AIM: Reproduce the data below verbatim, in its entirety and with no alterations.

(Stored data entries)
---
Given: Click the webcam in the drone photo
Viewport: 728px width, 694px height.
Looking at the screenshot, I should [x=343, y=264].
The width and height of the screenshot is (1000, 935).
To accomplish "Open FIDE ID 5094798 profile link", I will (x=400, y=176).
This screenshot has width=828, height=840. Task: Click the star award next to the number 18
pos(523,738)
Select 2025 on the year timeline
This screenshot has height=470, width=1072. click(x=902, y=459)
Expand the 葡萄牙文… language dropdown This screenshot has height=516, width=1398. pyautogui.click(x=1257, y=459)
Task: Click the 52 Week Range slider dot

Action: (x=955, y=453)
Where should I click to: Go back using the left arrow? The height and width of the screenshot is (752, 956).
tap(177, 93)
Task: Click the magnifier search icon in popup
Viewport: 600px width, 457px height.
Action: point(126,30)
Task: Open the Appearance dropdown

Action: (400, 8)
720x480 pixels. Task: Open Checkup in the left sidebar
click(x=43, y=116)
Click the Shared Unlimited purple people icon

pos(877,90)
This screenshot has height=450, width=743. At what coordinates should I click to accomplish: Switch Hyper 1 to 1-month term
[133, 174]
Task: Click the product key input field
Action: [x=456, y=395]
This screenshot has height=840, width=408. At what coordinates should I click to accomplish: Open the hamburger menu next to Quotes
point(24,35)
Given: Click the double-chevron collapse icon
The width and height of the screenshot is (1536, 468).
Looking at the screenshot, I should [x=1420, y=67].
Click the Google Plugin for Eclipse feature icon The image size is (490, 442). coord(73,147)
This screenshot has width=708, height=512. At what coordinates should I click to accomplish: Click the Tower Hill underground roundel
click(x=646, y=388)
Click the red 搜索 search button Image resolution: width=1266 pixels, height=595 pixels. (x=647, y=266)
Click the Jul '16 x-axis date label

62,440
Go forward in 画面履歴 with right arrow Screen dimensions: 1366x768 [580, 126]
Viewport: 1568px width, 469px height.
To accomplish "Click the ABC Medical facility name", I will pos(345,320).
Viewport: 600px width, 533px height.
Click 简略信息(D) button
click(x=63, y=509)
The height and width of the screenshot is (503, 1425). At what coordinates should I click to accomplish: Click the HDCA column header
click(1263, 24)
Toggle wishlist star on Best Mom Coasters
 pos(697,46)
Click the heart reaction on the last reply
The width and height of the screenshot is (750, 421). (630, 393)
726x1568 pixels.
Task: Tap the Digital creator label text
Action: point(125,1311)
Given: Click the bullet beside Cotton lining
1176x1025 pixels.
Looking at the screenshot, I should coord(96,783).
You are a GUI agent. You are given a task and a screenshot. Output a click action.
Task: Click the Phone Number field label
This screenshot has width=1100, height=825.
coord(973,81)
---
CORRECT OUTPUT:
Given: Click the webcam in the drone photo
Viewport: 728px width, 694px height.
Looking at the screenshot, I should [x=343, y=264].
The width and height of the screenshot is (1000, 935).
To accomplish "Open FIDE ID 5094798 profile link", I will (x=400, y=176).
This screenshot has width=828, height=840. Task: Click the star award next to the number 18
pos(523,738)
Select 2025 on the year timeline
This screenshot has height=470, width=1072. click(x=902, y=459)
Expand the 葡萄牙文… language dropdown This screenshot has height=516, width=1398. pyautogui.click(x=1257, y=459)
Task: Click the 52 Week Range slider dot

Action: (x=955, y=453)
Where should I click to: Go back using the left arrow? The height and width of the screenshot is (752, 956).
tap(177, 93)
Task: Click the magnifier search icon in popup
Viewport: 600px width, 457px height.
Action: point(126,30)
Task: Open the Appearance dropdown

Action: (400, 8)
720x480 pixels. Task: Open Checkup in the left sidebar
click(x=43, y=116)
Click the Shared Unlimited purple people icon

pos(877,90)
This screenshot has height=450, width=743. At what coordinates should I click to accomplish: Switch Hyper 1 to 1-month term
[133, 174]
Task: Click the product key input field
Action: [x=456, y=395]
This screenshot has height=840, width=408. At what coordinates should I click to accomplish: Open the hamburger menu next to Quotes
point(24,35)
Given: Click the double-chevron collapse icon
The width and height of the screenshot is (1536, 468).
Looking at the screenshot, I should [x=1420, y=67].
Click the Google Plugin for Eclipse feature icon The image size is (490, 442). coord(73,147)
This screenshot has width=708, height=512. At what coordinates should I click to accomplish: Click the Tower Hill underground roundel
click(x=646, y=388)
Click the red 搜索 search button Image resolution: width=1266 pixels, height=595 pixels. (x=647, y=266)
Click the Jul '16 x-axis date label

62,440
Go forward in 画面履歴 with right arrow Screen dimensions: 1366x768 [580, 126]
Viewport: 1568px width, 469px height.
To accomplish "Click the ABC Medical facility name", I will pos(345,320).
Viewport: 600px width, 533px height.
Click 简略信息(D) button
click(x=63, y=509)
The height and width of the screenshot is (503, 1425). At what coordinates should I click to accomplish: Click the HDCA column header
click(1263, 24)
Toggle wishlist star on Best Mom Coasters
 pos(697,46)
Click the heart reaction on the last reply
The width and height of the screenshot is (750, 421). (630, 393)
726x1568 pixels.
Task: Tap the Digital creator label text
Action: point(125,1311)
Given: Click the bullet beside Cotton lining
1176x1025 pixels.
Looking at the screenshot, I should coord(96,783).
You are a GUI agent. You are given a task and a screenshot. Output a click action.
Task: Click the Phone Number field label
This screenshot has width=1100, height=825.
coord(973,81)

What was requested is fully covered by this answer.